--- Text Enclosed Below ---

From this evaluation, it may seem that depleting muscle glycogen through prior exercise (method ‘b’) is the way to go if you want to really force muscle into greater fat utilization. But, be careful and consider the fact that the first workout places a substantial stress on muscles. It’s a depleting workout after all. Following a workout, your immune system infiltrates skeletal muscle for repair and adaptation. By depleting carbohydrate and not replacing it, these repair and adaption systems are unable to function optimally. The second bout of exercise, where the goal is to stress fat utilization, comes with the added consideration that the muscle is functionally compromised. So, the second bout should be of low or moderate intensity. Carbohydrate feeding should begin immediately upon completion of the second bout.

How might all of this translate into performance in ultra-marathons?

--- End of Enclosed Text ---
--- Provided information Enclosed Below ---

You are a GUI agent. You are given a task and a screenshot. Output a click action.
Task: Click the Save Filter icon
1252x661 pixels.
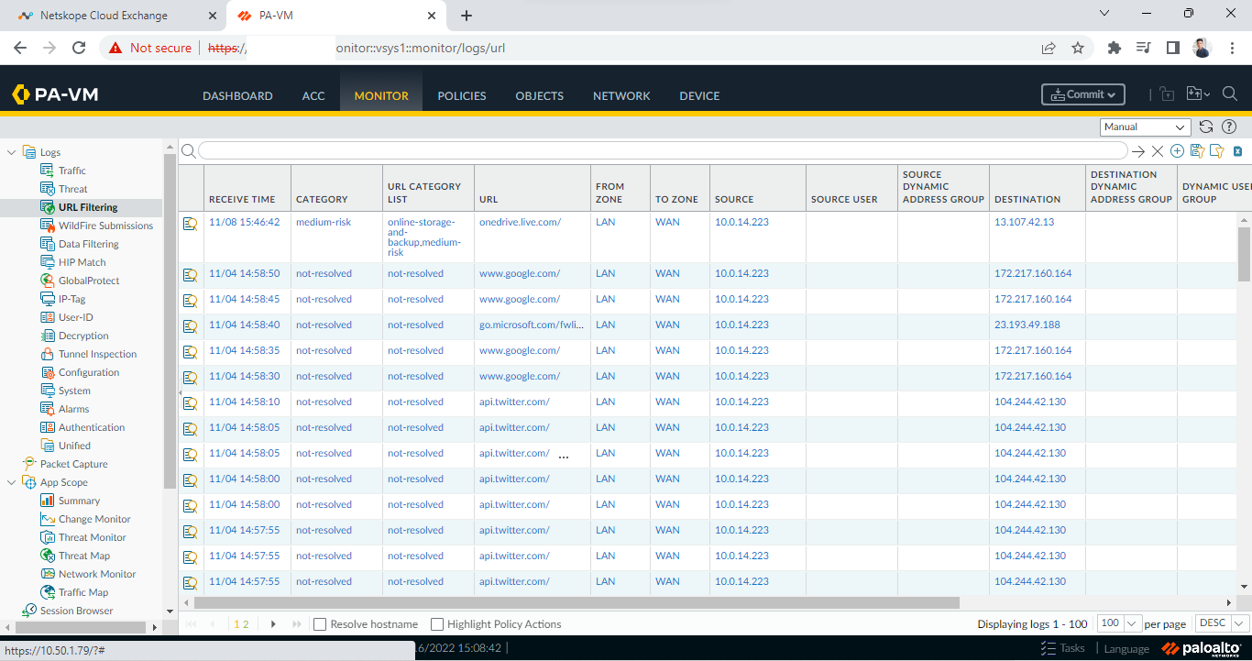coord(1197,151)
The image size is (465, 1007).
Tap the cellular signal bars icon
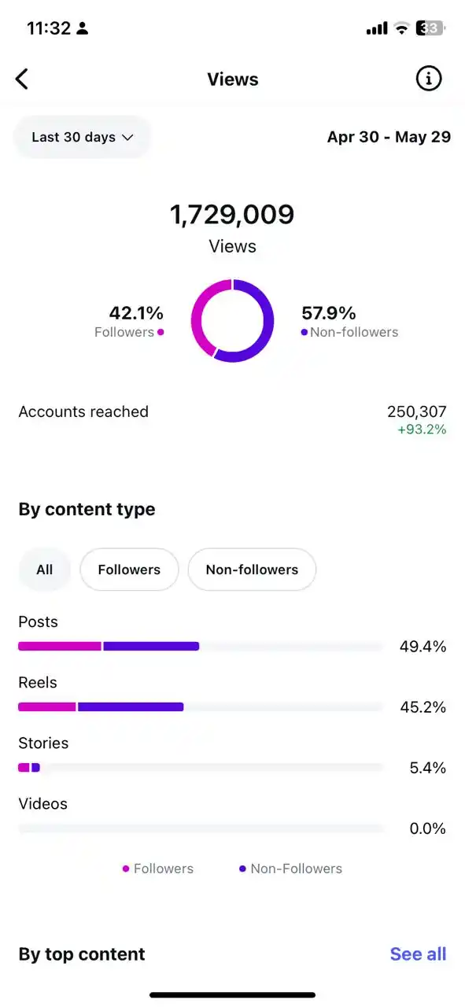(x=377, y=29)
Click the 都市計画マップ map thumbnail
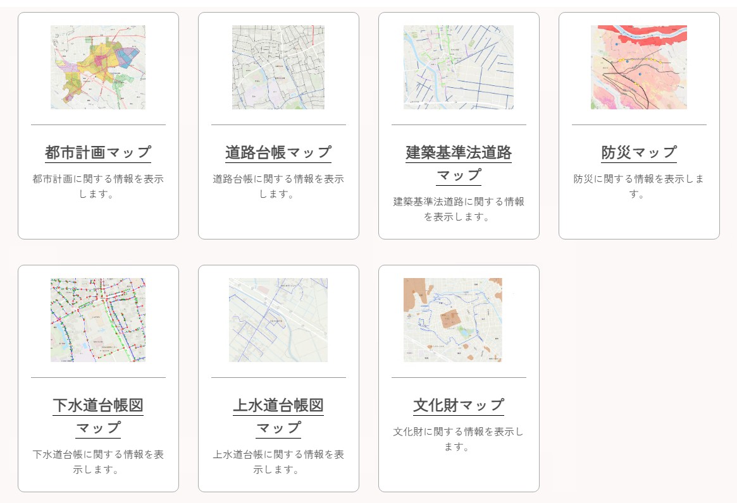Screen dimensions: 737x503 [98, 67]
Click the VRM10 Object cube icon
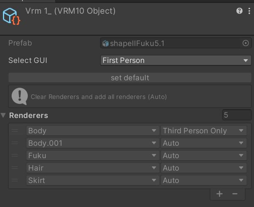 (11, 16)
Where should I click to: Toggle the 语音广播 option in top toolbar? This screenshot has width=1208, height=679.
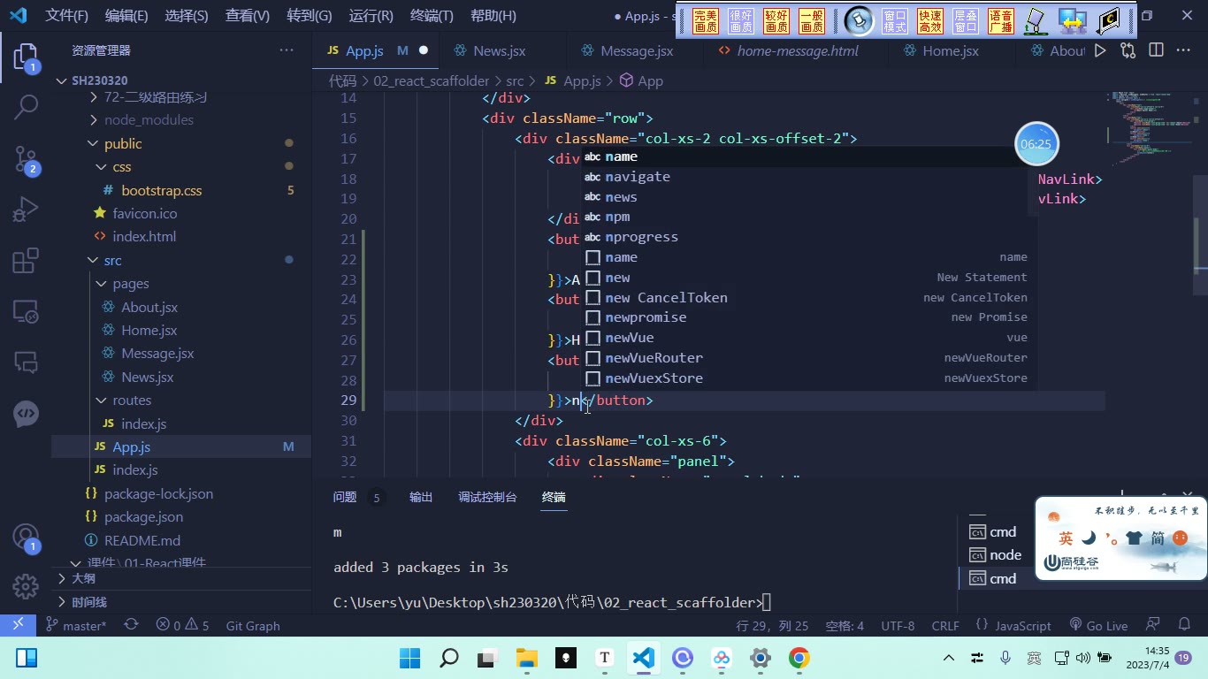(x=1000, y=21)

--- End of Enclosed Provided information ---
--- Provided information Enclosed Below ---

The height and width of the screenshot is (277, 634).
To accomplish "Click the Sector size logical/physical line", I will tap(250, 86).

--- End of Enclosed Provided information ---

Try it
Duplicate the whole text on muscle glycogen depletion and fat utilization word for word. These lines have no connection to the text on muscle glycogen depletion.

The completed task
From this evaluation, it may seem that depleting muscle glycogen through prior exercise (method ‘b’) is the way to go if you want to really force muscle into greater fat utilization. But, be careful and consider the fact that the first workout places a substantial stress on muscles. It’s a depleting workout after all. Following a workout, your immune system infiltrates skeletal muscle for repair and adaptation. By depleting carbohydrate and not replacing it, these repair and adaption systems are unable to function optimally. The second bout of exercise, where the goal is to stress fat utilization, comes with the added consideration that the muscle is functionally compromised. So, the second bout should be of low or moderate intensity. Carbohydrate feeding should begin immediately upon completion of the second bout.

How might all of this translate into performance in ultra-marathons?